It has been alleged by Great Minds such as Jenny McCarthy (D.Goog.) that the US recommends far more vaccinations than other countries. Her precise statement was, “How come many other countries give their kids one-third as many shots as we do?” She put this into the context of wondering if our current vaccine schedule should be less rigid. The entire piece was filled with what could charitably called less-than-truthful assertions, but I’m not feeling that charitable: they are lies (or the rantings of an idiot, or the delusions of lunatic. There are probably other possibilities that I haven’t thought of).

Oh, Jenny.
First, we need to parse out this “more shots than everyone else” statement. Dr. Jenny may think she understands what this means, but I doubt it. Some countries–Haiti, for example–give far fewer vaccines than we do because they are desperately poor and in a constant state of crisis. Because of this, they have very high rates of vaccine-preventable diseases. They want to vaccinate more, but can’t. Then there are countries who can afford to vaccinate. Let’s look at what three industrialized nations recommend before six years of age.

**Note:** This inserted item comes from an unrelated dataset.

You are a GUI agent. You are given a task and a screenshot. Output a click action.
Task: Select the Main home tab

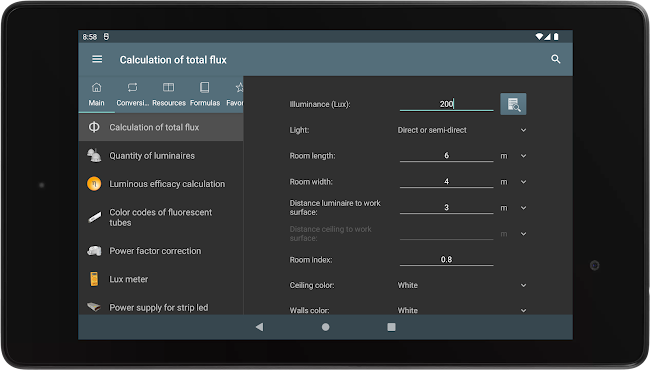pyautogui.click(x=97, y=94)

Vaccinations, by disease and country, 0-6 years of age
| Vaccine | France | Germany | USA | Iceland |
| Hepatitis B | Yes | Yes | Yes | No |
| Rotavirus | No | No | Yes | No |
| Diphtheria, tetanus, and pertusis | Yes | Yes | Yes | Yes |
| Hib | Yes | Yes | Yes | Yes |
| Pneumococcus | Yes | Yes | Yes | No |
| Polio | Yes | Yes | Yes | Yes |
| Influenza | Not reported | Not reported | Yes | No |
| Meales, mumps, rubella | Yes | Yes | Yes | Yes |
| Varicella | No | Yes | Yes | No |
| Hepatitis A | No | No | Yes | No |
| BCG (disseminated TB) | Yes | No | No | No |
| Meningococcus | No | Yes | For some | Yes |
If I understand Dr. McCarthy correctly, she is using the allegedly large difference in national vaccine recommendations to show that it is safe to vary vaccination schedules by some method or another. I would not disagree: vaccination schedules should not be immutable but should (and do) change based on available evidence. But changes should not be based on one or another person’s “feelings”, or on the observations of a cognitively impaired actress who serves as the spokesperson for an antivax cult (for example).

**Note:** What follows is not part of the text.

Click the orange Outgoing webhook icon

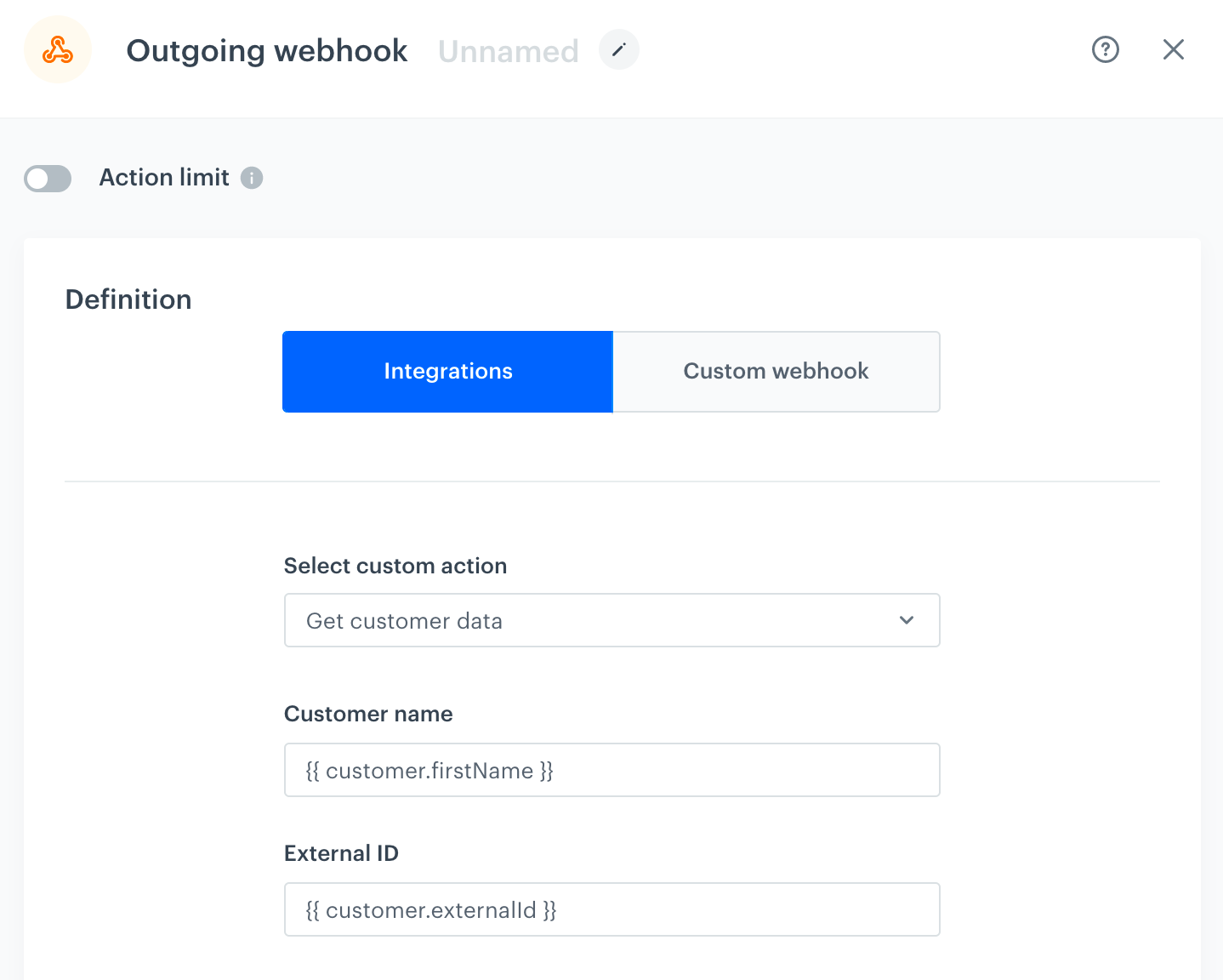click(57, 49)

The other implication is that other countries, by having one-third fewer vaccinations (sic!), will have lower rates of autism. She bases her assertions about international vaccination rates and autism on a report self-published by her anti-vaccination group Generation Rescue. In this screed, which is tricked out to look like an actual scientific paper, they allege that the number of “mandatory vaccines” are much greater in the U.S.
The U.S. does not have “mandatory” vaccinations for the general population. Some schools, employers, and others may require vaccines as a condition of attendance/employment, but the general population is not forced to have vaccinations any more than they are forced to drink clean water. This inflammatory and mendacious language is pure agitprop.
It’s also not clear to me how they arrive at their numbers. Perhaps they count the total number of vaccinations given for each disease (i.e., each DPT counts as three vaccinations, given five times for “15 vaccinations). Using this method, by my count France “mandates” 35 vaccinations by year six (they report 17) and the U.S. has 36, as they reported. But this isn’t the counting method they say they used. In the footnotes they say that:
All vaccine schedules are as of 2006. Some countries use combination vaccines. All schedule counts have been normalized to compare to the US schedule. For example, if a country uses an MMR-Varicella combination vaccine, it counts as “2″ vaccines.
The report then goes on to try to link these supposedly vastly different vaccine schedules to supposedly vastly different autism rates in the EU vs. the U.S. (If you understand their “methods” better than I do, feel free to explain in the comments. To me, they seem frankly deceptive.)
European autism statistics are scarce, but high end estimates place them at up to 63/10,000, or 0.9/150, compared to a US estimate of 1/150. This isn’t much of a difference, and the report’s so-called multipliers are simply error multipliers, given the large range in prevalence estimates.
Jenny McCarthy’s senseless ramblings on health are based on more formal senseless ramblings from a special interest group whose “special interest” appears to be the promotion of infectious diseases.